* Source passage *
It seems a bit odd to convert UTF-8 into EUC and back like this. The
cost of transcoding is admittedly small compared to the cost of using
Perl's UTF-8 regex support for the tests, but I would suggest you
evaluate tokenizers that can work directly in UTF-8. I believe MeCab is
one such tokenizer.
I tried MeCab today. It works fine. I changed code from:
use Text::Kakasi;
my $res = Encode::encode("euc-jp",Encode::decode("utf8",$text));
my $rc = Text::Kakasi::getopt_argv('kakasi','-ieuc','-w');
my $str = Text::Kakasi::do_kakasi($res);
$utf8= Encode::decode("euc-jp",$str);
to
use MeCab;
my @arg = ('dummy', '-Owakati');
my $mecab = new MeCab::Tagger ([EMAIL PROTECTED]);
$utf8 = $mecab->parse ($text);
I compiled Mecab with --with-charset=utf8 option. No charset conversion
is necessary. There is no distinct difference in process time but Mecab
is slightly faster than kakasi.
The result is almost equal but slightly different for Japanese. Mecab
is more sophisticated than Kakasi. However Mecab is clever enough to
split english word such like "EUC_JP" to "UEC _ JP",
"http://www.yahoo.com/" to "http :// www . yahoo . com /" Because URL
and e-mail address is an important signature, it may be problematic.
I will ask developer if we can avoid splitting for URL etc.
--
Motoharu Kubo
[EMAIL PROTECTED]

* Provided data *
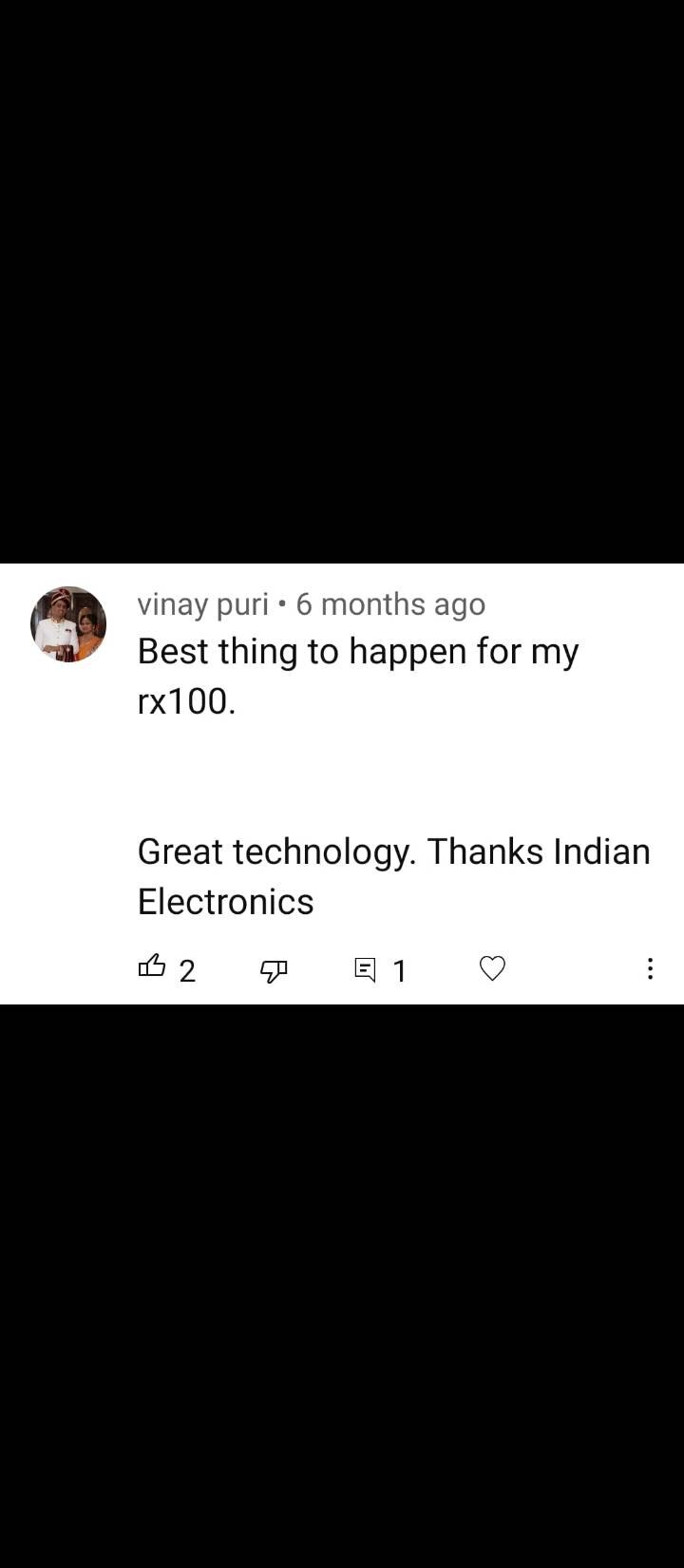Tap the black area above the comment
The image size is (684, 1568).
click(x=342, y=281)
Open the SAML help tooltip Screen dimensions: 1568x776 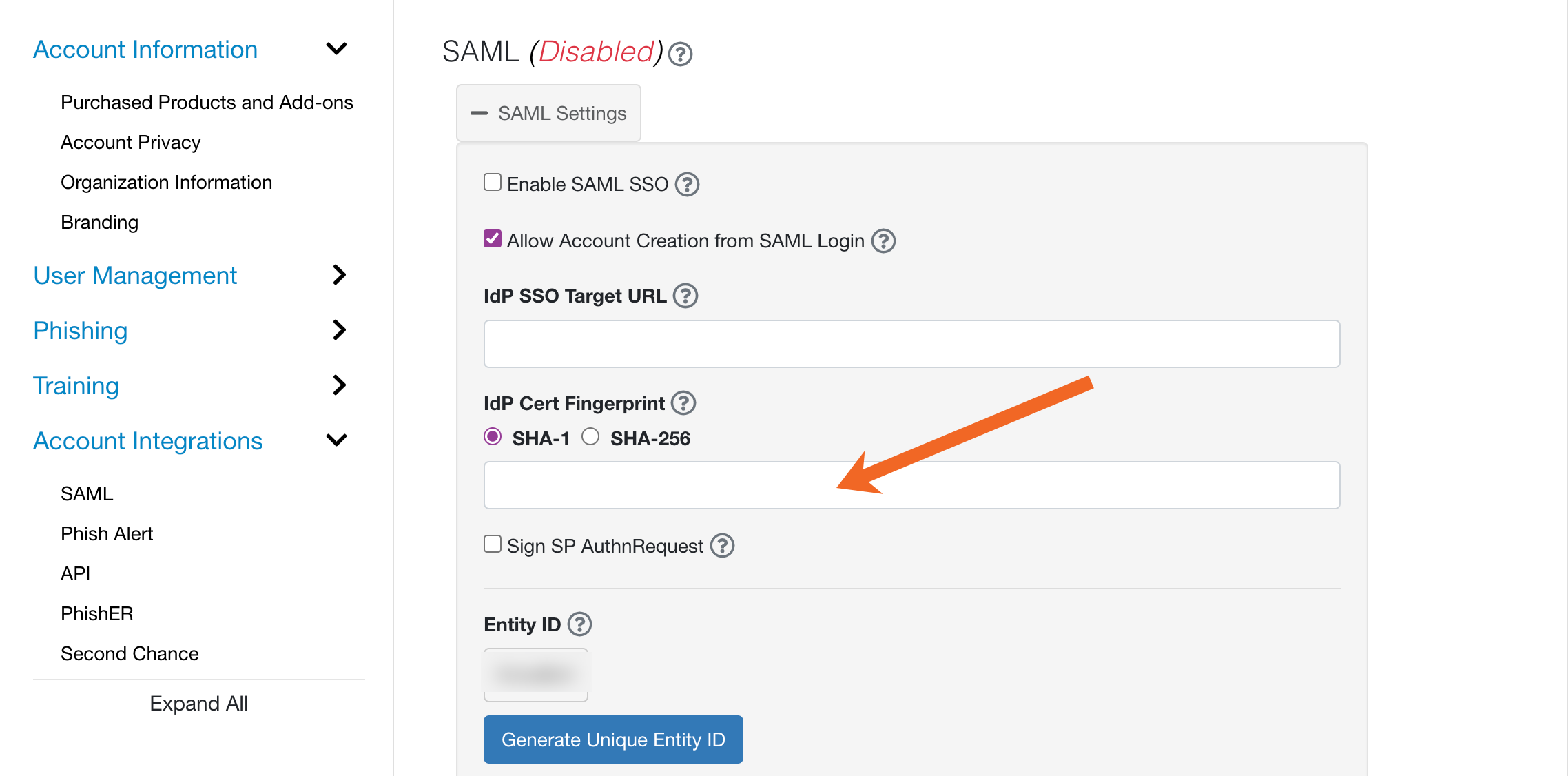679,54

* Goals *
A. In the forum post on MeCab and Kakasi, which option was MeCab compiled with?
B. Reproduce part of the forum post on MeCab and Kakasi word for word, beginning at the words "It seems a bit" and stopping after "one such tokenizer.".

* Full solutions *
A. --with-charset=utf8

B.
It seems a bit odd to convert UTF-8 into EUC and back like this. The
cost of transcoding is admittedly small compared to the cost of using
Perl's UTF-8 regex support for the tests, but I would suggest you
evaluate tokenizers that can work directly in UTF-8. I believe MeCab is
one such tokenizer.